Please pick out every line below that contains the string "label" and copy each one.

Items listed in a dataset

______________________________

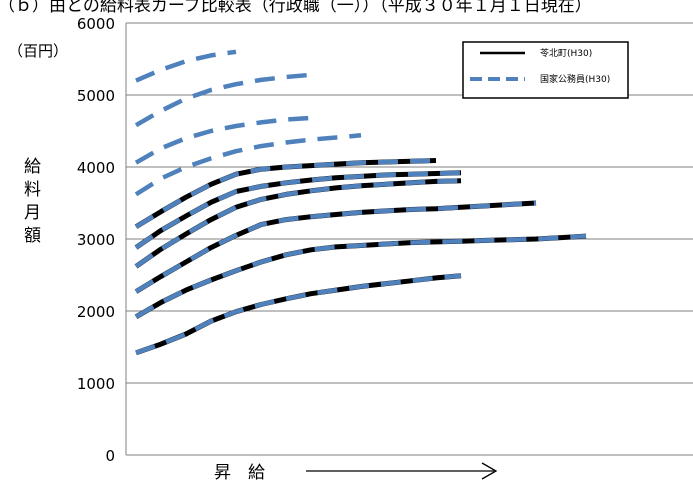 Image resolution: width=693 pixels, height=485 pixels. What do you see at coordinates (32, 202) in the screenshot?
I see `y-axis-label: 給 料 月 額` at bounding box center [32, 202].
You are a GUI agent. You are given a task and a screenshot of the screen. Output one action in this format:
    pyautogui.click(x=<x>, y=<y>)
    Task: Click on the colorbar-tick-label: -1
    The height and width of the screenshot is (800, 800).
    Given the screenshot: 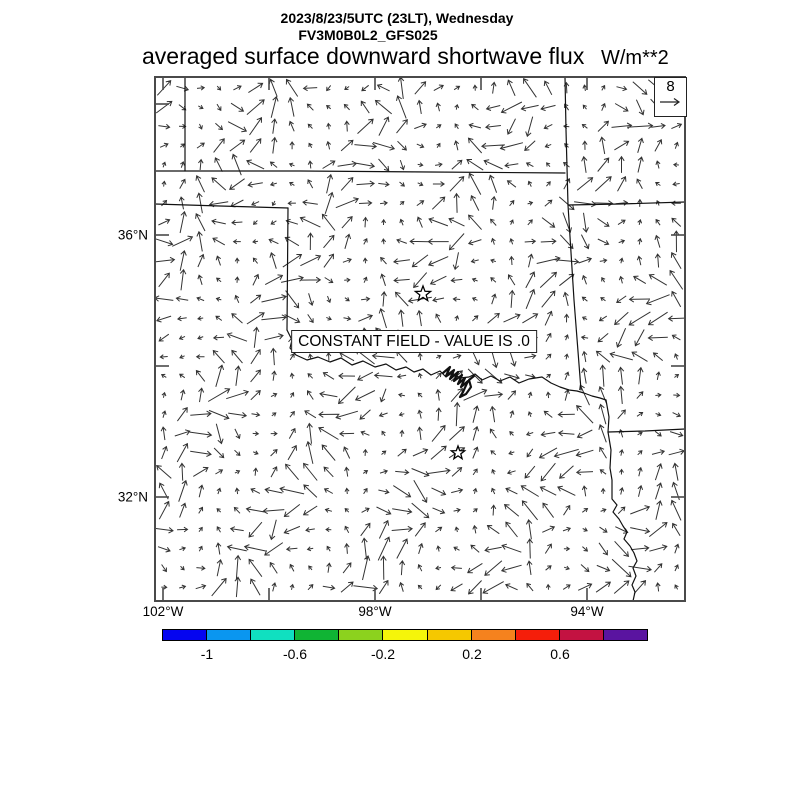 What is the action you would take?
    pyautogui.click(x=207, y=654)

______________________________

**TASK OUTPUT**
I see `y-axis-label: 給 料 月 額` at bounding box center [32, 202].
    Task: Click on the colorbar-tick-label: -1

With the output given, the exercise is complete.